Friday, February 27, 2009

The lay-down let-down

I hate to sound like an insensitive jerk, but I’m starting to think my girl friend is a bad lay. We’ve been sexually active for about a month now, and so far she has not climaxed. She also doesn’t seem to know what to do when she gets on top. I know she’s not a virgin, and to be honest I’d heard that was a demon in the sack. Maybe she’s just been with inexperienced guys before, but I didn’t think so. I’d hate to dump her just for being bad at sex, but that’s how much it’s frustrating me. What do you think is wrong? What should I do?


Good Lord. There are really endless possibilities when it comes to what could be behind your girlfriend’s sexual conduct.

I’ll start with the most cut and dry: it might have something to do with the physical combination of your member and her plumbing. If it seems like she doesn’t know what to do when she gets on top, it could be because she’s being surprised and confused by a painful and/or uncomfortable and/or plainly strange sensation that she hasn't experienced with any of her other sexual partners. If her vagina is more on the shallow side and you have a longish penis (in comparison to her short passage), it might cause her some discomfort in the cervical area to be experiencing entry at such an angle. If her vagina tips at an angle or veers off to the side (these things weren’t designed by Frank Lloyd Wright, people), and you have a bit of a curve to you yourself in an opposing direction, that may also feel strangely to her. She may not realize that with you she needs to try a different type of motion than she’s used to using while on top, and maybe the whole situation will be remedied when she is more accustomed to your physique.

Now, possibly the most obvious possibility: Maybe she doesn’t feel all that comfortable with you. Not all women need to have your respect and devotion in order to use your body to make themselves feel good, just like it is with some men. But this one may need some semblance of security in order to become uninhibited enough to climax, let alone climb on top of you and give you a full view of her body at the mercy of motion and gravity. She may not be sure enough of her feelings for you and your feelings for her. Maybe she really likes you and is still nervous. Maybe you just like different things and she has to get more used to your habits and preferences. This potential situation may also be fixed with time and increased familiarity.

And now, here’s my customary stab at being psychic:

People change their sexual behaviour as their lives go on, sometimes whether they want to or not. What works for you at 15 will not necessarily work for you at 20, what works for you at 20 may not work for you at 25. Et cetera and so on. I don’t know what you heard from your, uh, friends, but maybe your girlfriend has started a ‘lay there and moan’ phase since the time she knew… them.

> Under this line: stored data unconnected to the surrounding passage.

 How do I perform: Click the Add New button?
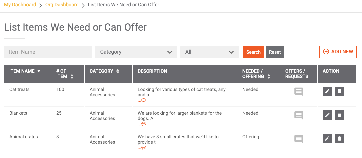pyautogui.click(x=338, y=52)
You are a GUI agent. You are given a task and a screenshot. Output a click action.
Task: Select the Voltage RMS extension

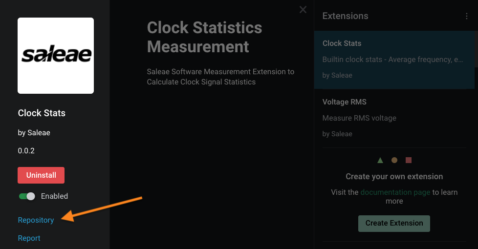click(x=394, y=118)
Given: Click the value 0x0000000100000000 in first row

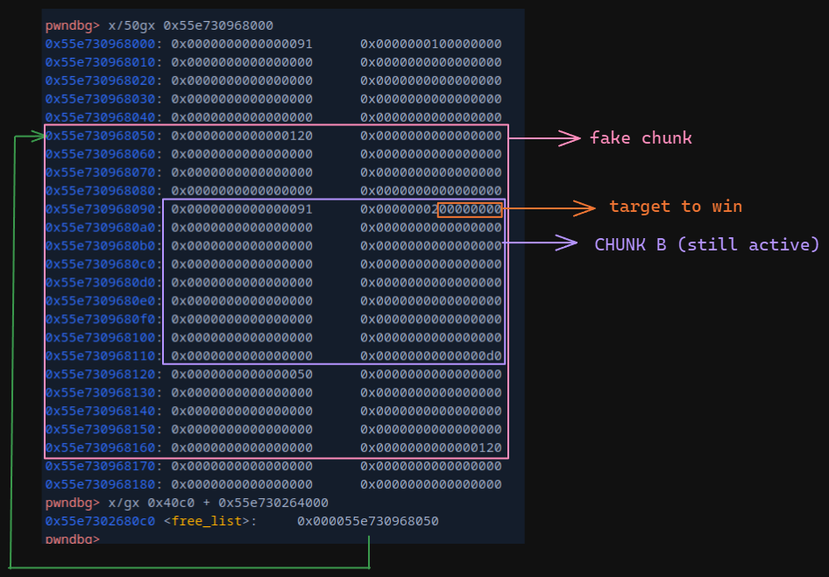Looking at the screenshot, I should [430, 44].
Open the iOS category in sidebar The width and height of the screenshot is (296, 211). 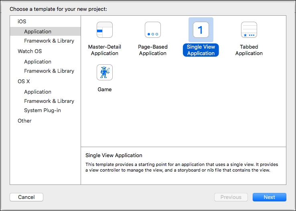coord(22,21)
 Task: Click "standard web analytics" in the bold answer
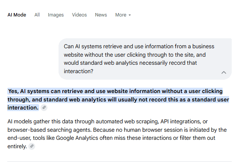75,100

There’s no one reason why this happens. In this case, whether you meant to or not, you’ve inferred here that she has been promiscuous in the past, by kind of saying that she came with great recommendations. I know that when some women go through periods of feeling antagonized, they can become very passive about sex, craving contact and validation from another human being, but retreating into themselves for the duration of the actual act, because other people have been hurting them and they are afraid to feel anything remotely like humiliation or rejection. Maybe she gets that guys are talking about her. Maybe she perceived on some level that you’re expecting something of her based on some kind of reputation she’s built, or just had imposed upon her, and maybe she is fighting that by demanding that you do all the work. Maybe you need to examine the way you think of her, and consider the likelihood that you are unwittingly giving her the message that you are only valuing her for what you’ve heard she’s capable of.

In summary, the only thing that I am absolutely sure would help in all scenarios, including the three I just presented, is, you guessed it, yes, yes, TALKING.

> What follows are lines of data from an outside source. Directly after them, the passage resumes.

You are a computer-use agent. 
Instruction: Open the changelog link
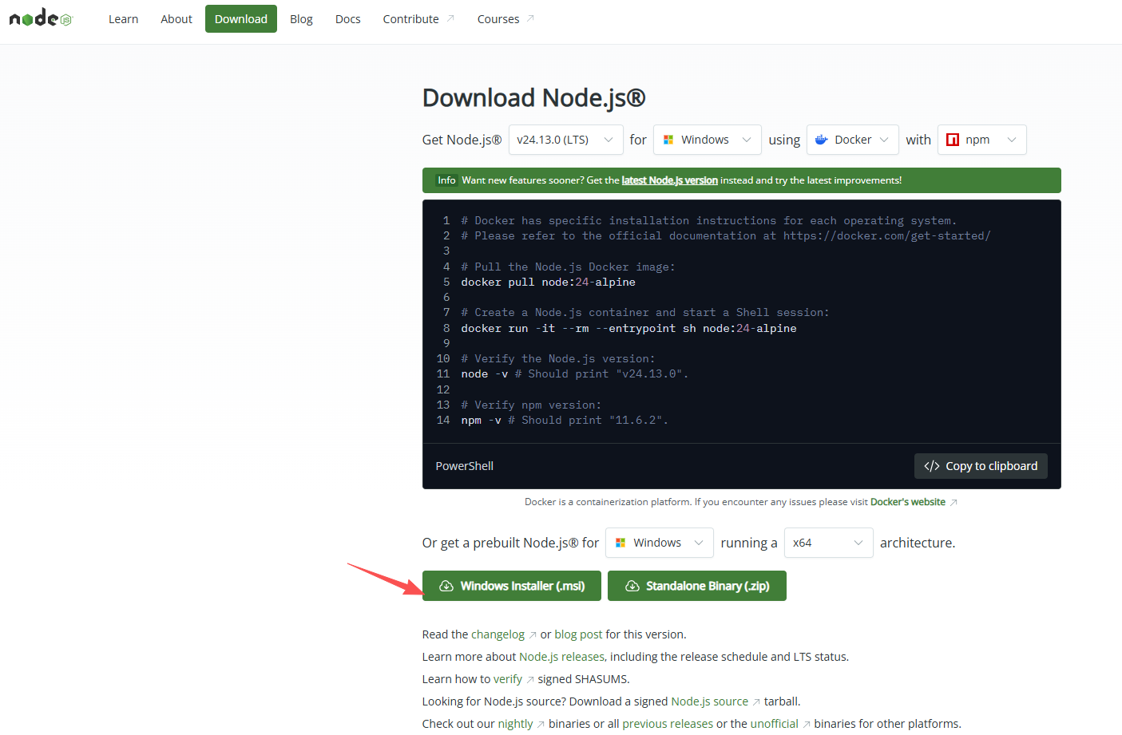pyautogui.click(x=498, y=634)
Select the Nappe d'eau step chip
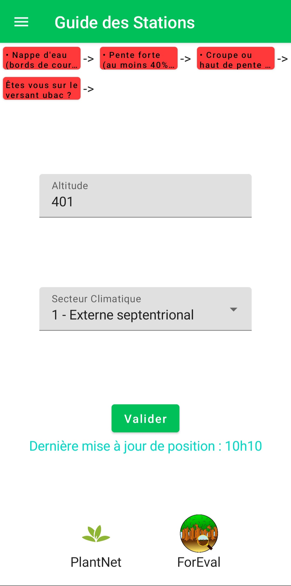 point(42,58)
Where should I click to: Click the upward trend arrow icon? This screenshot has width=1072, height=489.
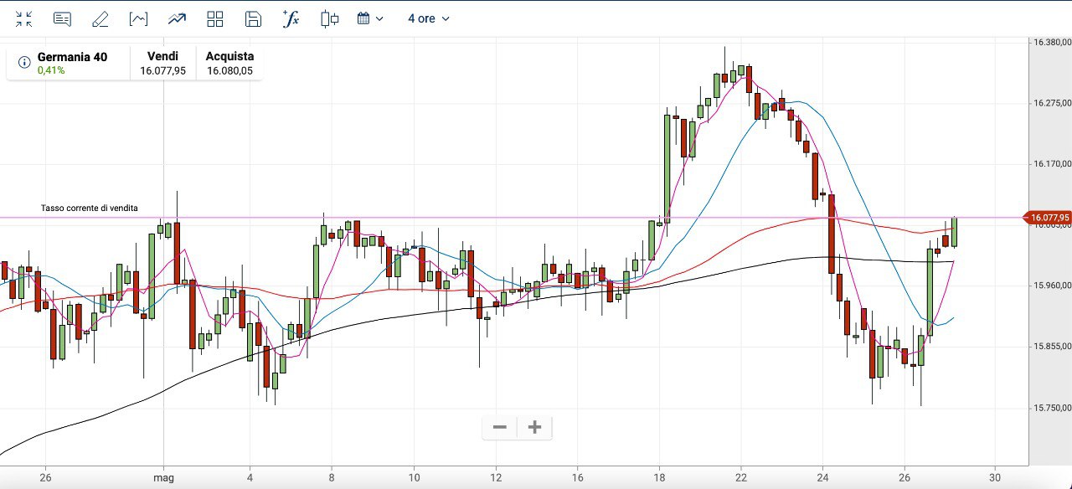(x=177, y=18)
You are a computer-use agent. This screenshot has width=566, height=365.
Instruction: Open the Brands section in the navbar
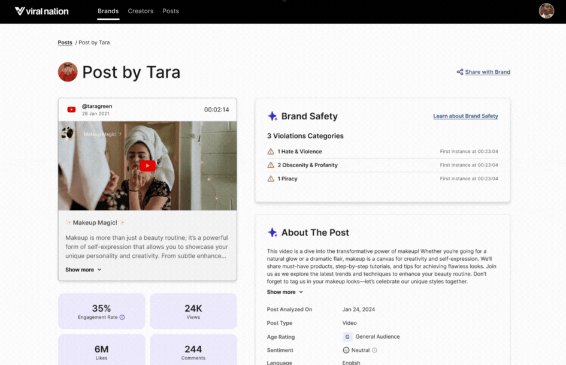coord(108,11)
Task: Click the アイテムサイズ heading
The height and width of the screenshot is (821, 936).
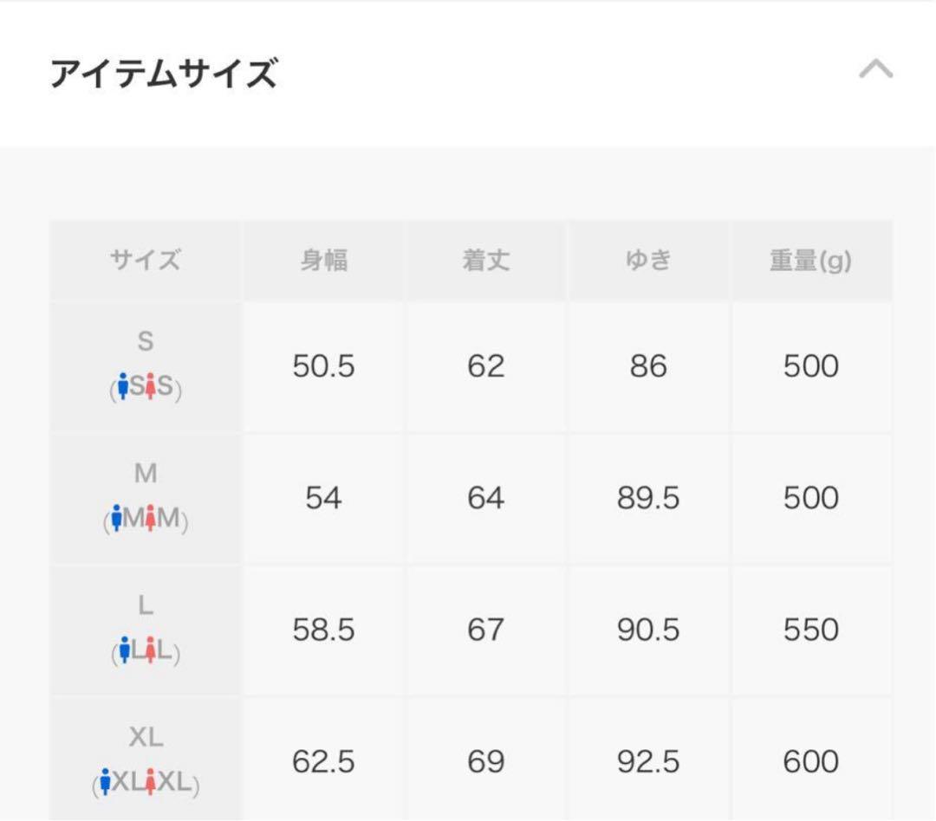Action: (x=164, y=74)
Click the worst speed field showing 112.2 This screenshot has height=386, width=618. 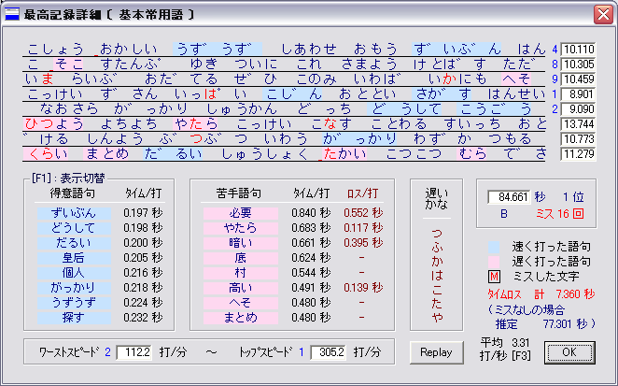tap(135, 352)
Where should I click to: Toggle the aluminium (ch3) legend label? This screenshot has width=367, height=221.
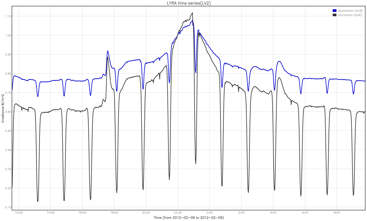(x=348, y=11)
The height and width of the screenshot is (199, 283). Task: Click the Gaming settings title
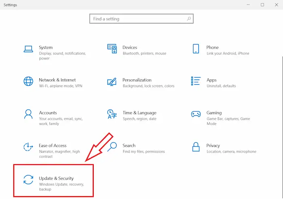[214, 113]
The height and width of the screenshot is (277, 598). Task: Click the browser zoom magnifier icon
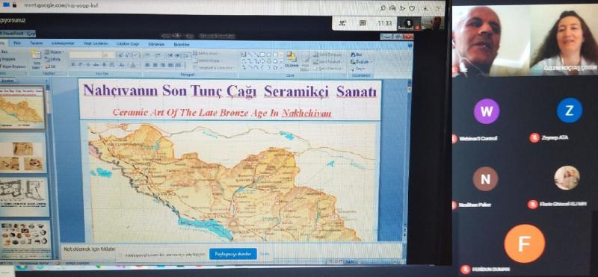click(383, 8)
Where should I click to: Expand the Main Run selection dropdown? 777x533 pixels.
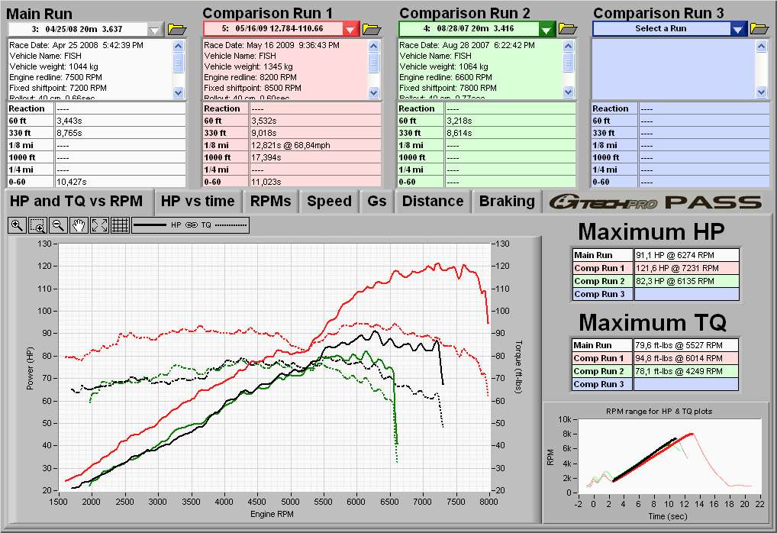pyautogui.click(x=156, y=29)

How do you know she’s not climaxing? If you’ve talked about this at all, you’re on the right track, but maybe she’s not being as vocal about her orgasms as you’re expecting she would be, and that can be a problem, too.

And what are you like during sex? Are you being encouraging? Do you tell her she’s beautiful and make it audible that you’re having a good time? Or do you just lay there, soundless and expectant? It works both ways: sullen is rarely sexy to anybody.

And, another thing: if you feel like you know better what she should be doing on top, have you thought to just tell her?

I ALMOST FORGOT: the HOW. HOW do you talk to her. Well, nicely, for starters. This type of concern is often brought up in the heat of frustration. You really risk putting it off until you can't stand the situation any more, creating the perfect conditions for a volcanic eruption of stupid.

Don't try a point blank question like, 'what is wrong with you?' Bring it up casually, perhaps right after sex when you're laying around together, and ask her questions like, 'does it make you uncomfortable to be on top?' Or make an observation like, 'sometimes when we're having sex, you don't look like you're enjoying yourself,' and follow it up with, 'are you enjoying yourself?' And try thinking of it like something you may have control over, as opposed to some poor service you're getting from some kind of wait staff, and ask her, 'is there anything I can do differently?'

I’m glad you wrote, and I'm glad to respond, but you really need to talk to her, for the love of God.